Picture This On Granite would like to wish all of you a happy St. Patrick’s Day! But why do we celebrate St. Patrick’s Day and where does it come from?
St. Patrick’s Day or the Feast of Saint Patrick, is a cultural and religious holiday celebrated annually on 17 March, the death date of the most commonly-recognized patron saint of Ireland, Saint Patrick (c. AD 385–461).
St. Patrick’s Day was made an official Christian feast day in the early seventeenth century and is observed by the Catholic Church, the Anglican Communion (especially the Church of Ireland), the Eastern Orthodox Church and Lutheran Church. The day commemorates Saint Patrick and the arrival of Christianity in Ireland, as well as celebrates the heritage and culture of the Irish in general.

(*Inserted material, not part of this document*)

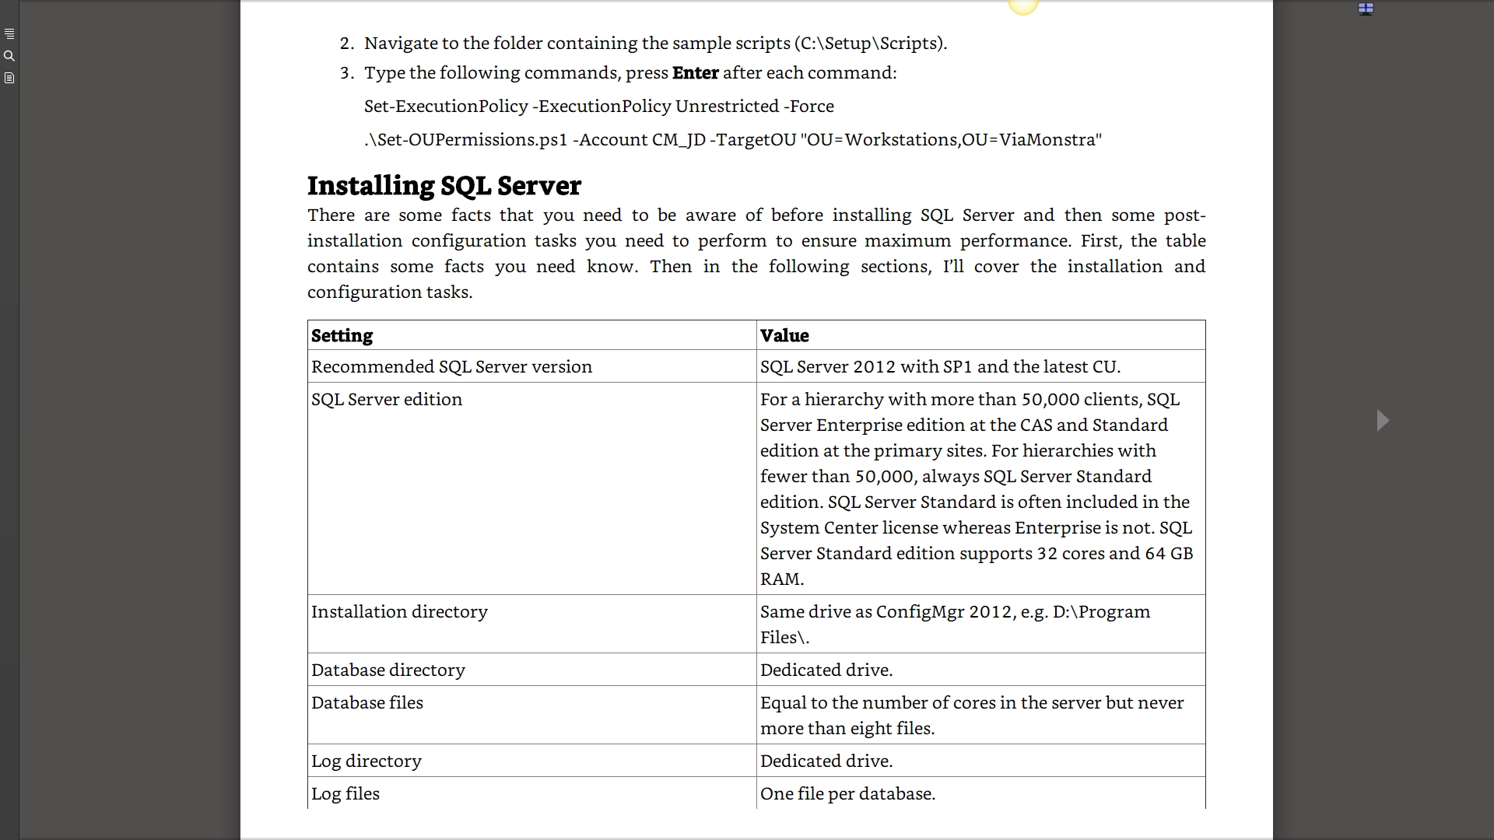Click the 'Database files' row label
Viewport: 1494px width, 840px height.
tap(367, 703)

St. Patrick’s Day is a public holiday in the Republic of Ireland, Northern Ireland, Newfoundland and Labrador and Montserrat. It is also widely celebrated by the Irish diaspora around the world; especially in Britain, Canada, the United States, Argentina, Australia and New Zealand. Celebrations generally involve public parades and festivals and the wearing of green attire. Christians also attend church services, and the Lenten restrictions on eating and drinking alcohol are lifted for the day, which has encouraged and propagated the holiday’s tradition of alcohol consumption.
The New York City Parade marched for the first time on March 17, 1762 – fourteen Years before the Declaration of Independence was adopted and today it is the largest parade in the World. This Annual New York City Parade has been held for the past 252 years in honor of the Patron Saint of Ireland and the Archdiocese of New York.
The parade is reviewed from the steps of Saint Patrick’s Cathedral by His Eminence Cardinal Edward Eagan, Archbishop of New York in the same manner as the Archbishop of New York did in the early days of the parade at the Old St. Patrick’s Cathedral in Lower Manhattan when the parade was held in Lower Manhattan before the new St. Patrick’s was built on Fifth Avenue.